Vous manquez de moyens, c’est-à-dire ?
La prévention doit tourner autour d’un petit pourcent des budgets de politiques drogues. Le reste va à la sécurité, aux forces de l’ordre, aux douanes et aux soins. Et les appels à refinancer le volet sécuritaire se multiplient encore. Mais on n’entend aucun responsable politique appelant haut et fort à davantage financer la prévention et la promotion de la santé qui peut avoir de bons résultats avec les moyens adéquats. On parle souvent des publics précaires qui sont en rue, mais il y a aussi les publics invisibles qui consomment à la maison qui, parfois aussi, font appel à nos services mais qu’on ne peut pas toujours recevoir à temps.
La réponse des politiques au niveau fédéral et régional n’est pas adéquate ?
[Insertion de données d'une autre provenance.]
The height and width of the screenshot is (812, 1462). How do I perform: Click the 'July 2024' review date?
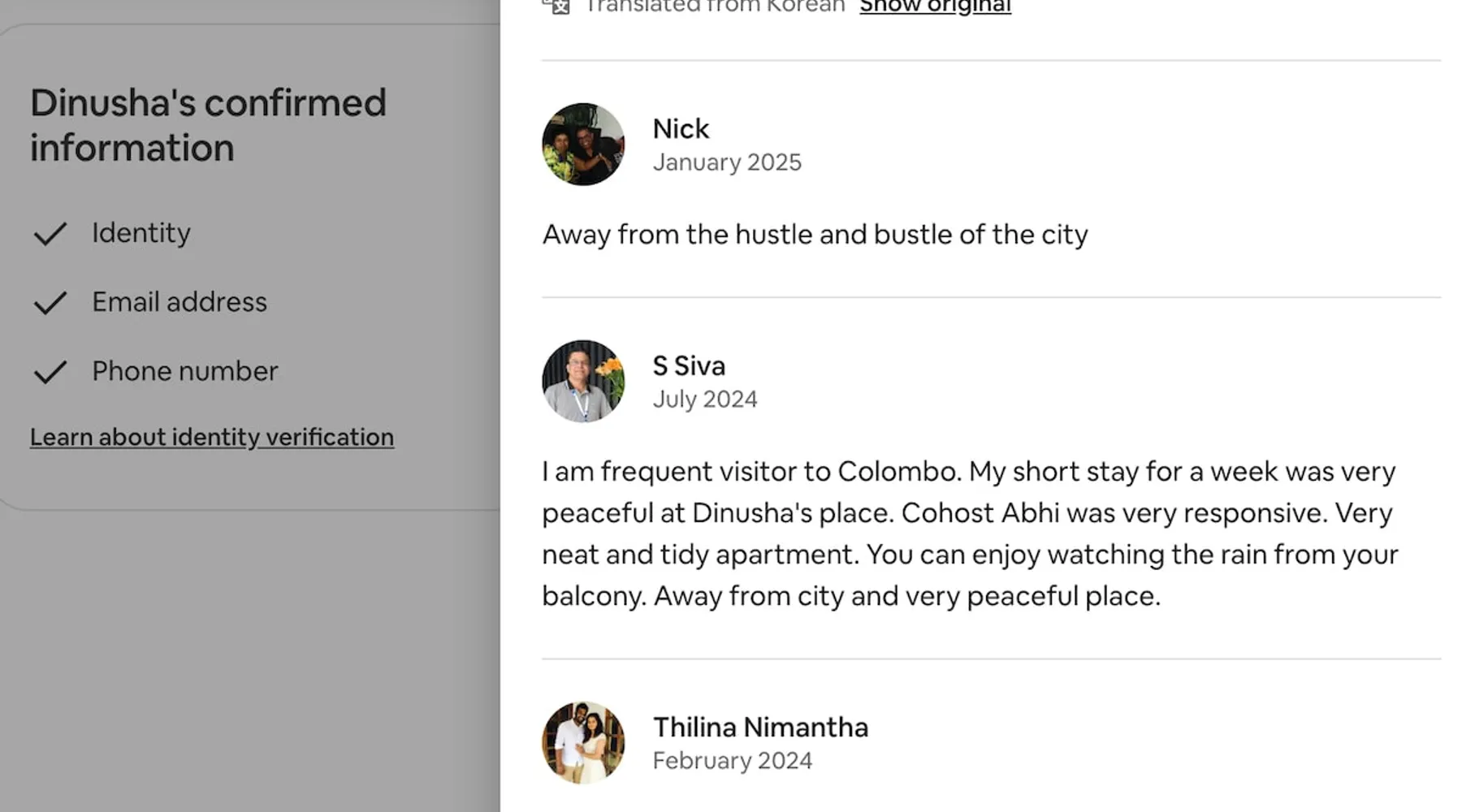coord(705,400)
Je crois qu’ils essayent d’apporter des réponses aux problématiques liées à la drogue. Malheureusement, il n’y a pas de solution miracle. Le problème est que l’aspect sécuritaire et l’aspect prévention sont liés, mais inégaux. Si on bouge d’un côté et pas de l’autre, on avancera pas. Rappelez-vous l’opération SKY ECC, la plus grande opération policière de tous les temps. La police a fait un boulot formidable, en arrêtant des centaines de criminels en Belgique et à l’étranger, avec des saisies record de drogue. Quel a été l’impact de cette opération sur la circulation des drogues et l’accès aux drogues ? Quasi nul ! Il faut avoir le courage de le reconnaître et d’essayer de développer d’autres politiques complémentaires de grande envergure autres que sécuritaires. La réponse à plus long terme ne viendra pas de la police et de la justice.
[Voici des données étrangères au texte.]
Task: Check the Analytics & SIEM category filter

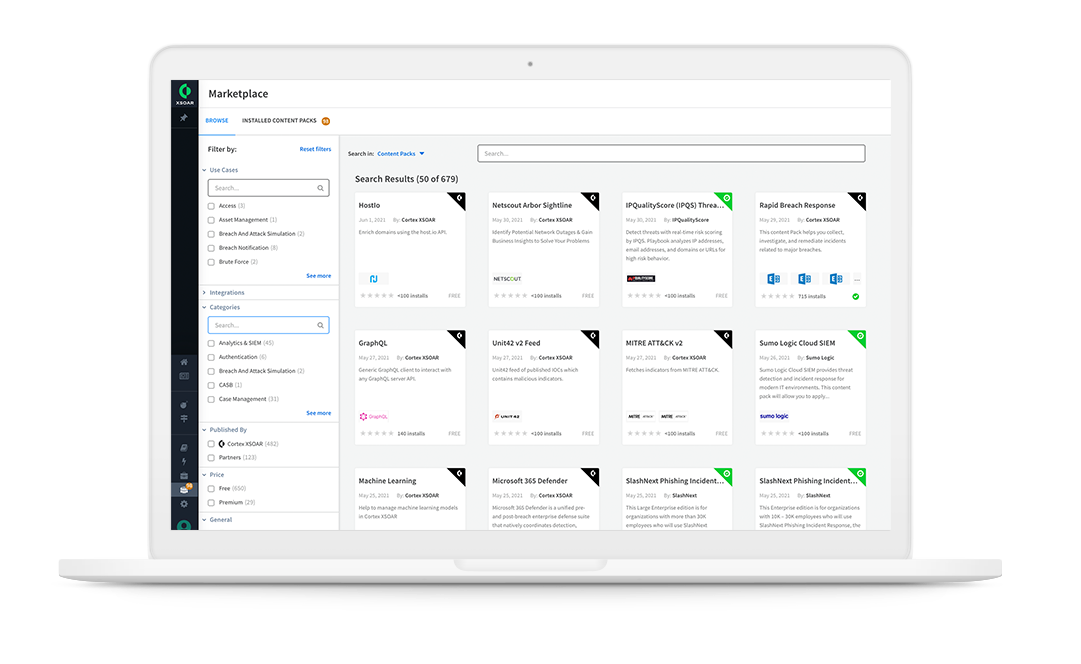Action: coord(211,342)
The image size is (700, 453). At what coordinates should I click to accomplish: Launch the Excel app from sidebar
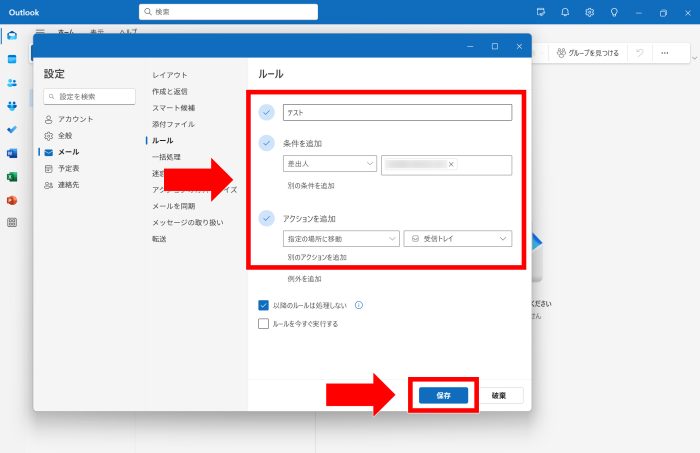(x=12, y=177)
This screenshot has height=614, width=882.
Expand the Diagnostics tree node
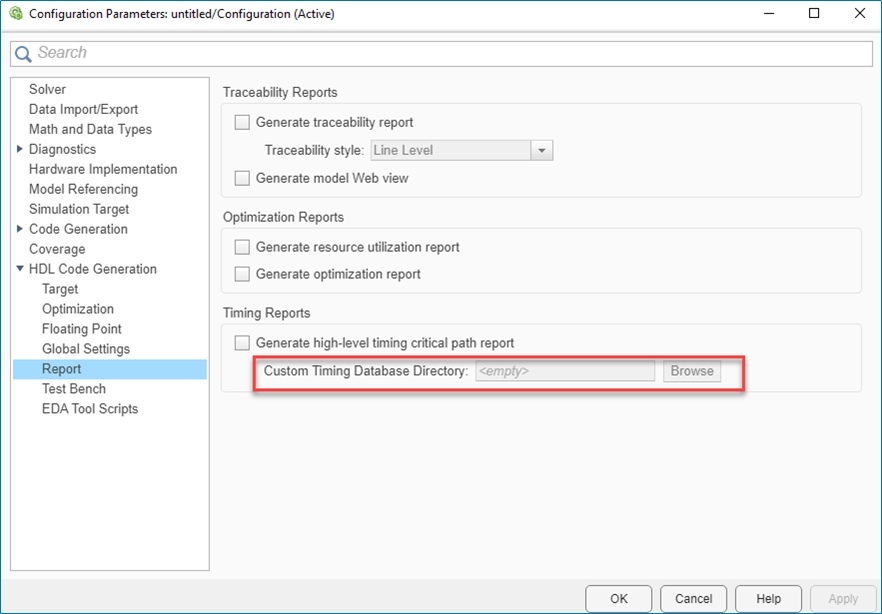[18, 149]
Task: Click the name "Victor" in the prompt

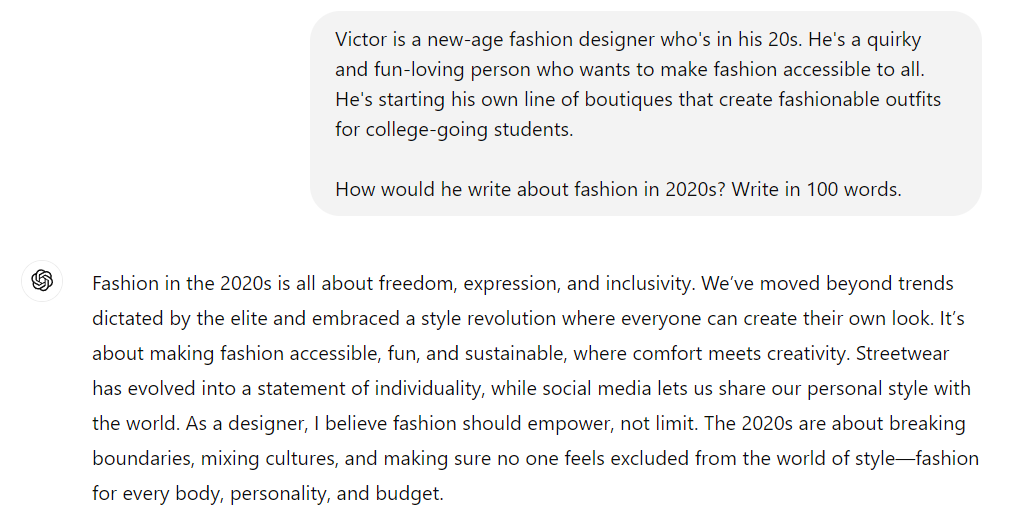Action: [361, 39]
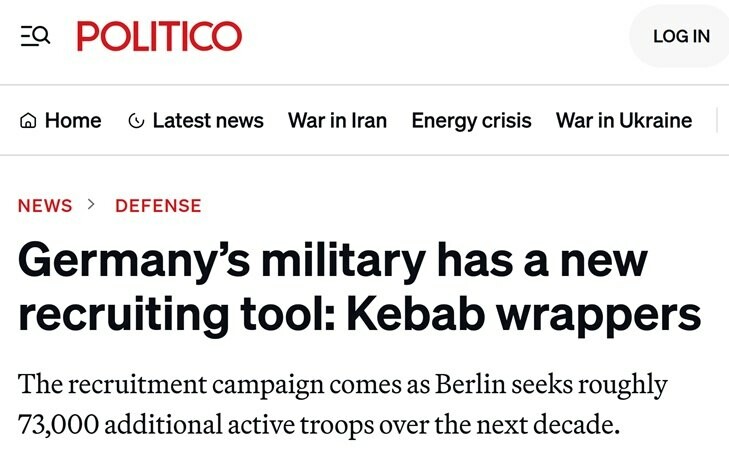The image size is (729, 470).
Task: Select War in Iran topic
Action: pyautogui.click(x=338, y=121)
A quelles politiques alternatives pensez-vous ?
A la réglementation des marchés, en tout cas celui du cannabis. C’est la substance la plus vendue et la plus consommée en Europe. On parle d’un marché de plus de dix milliards d’euros chaque année. C’est bien davantage que le marché de la cocaïne. Cet argent passe aux mains des réseaux criminels. En régulant les marchés, comme essayent de le faire des pays voisins comme les Pays-Bas, l’Allemagne, le Luxembourg, cela permet de retirer une partie du marché aux criminels.
Qu’entendez-vous par régulation ?
Il ne s’agit pas de libéraliser de façon débridée le commerce de substances qui sont dangereuses pour la santé, mais de contrôler via l’Etat ce marché de façon non commerciale, avec un contrôle sur les prix, les quantités vendues, les conditions de vente et sur la qualité des substances comme le taux de THT. Plus le marché est illégal, plus il y a de risques en terme de violence, de qualité des produits, etc. Entre la prohibition et un marché totalement libéralisé, il y a, selon nous, un juste milieu consistant à réguler et contrôler la vente et la consommation de cannabis, voire d’autres drogues.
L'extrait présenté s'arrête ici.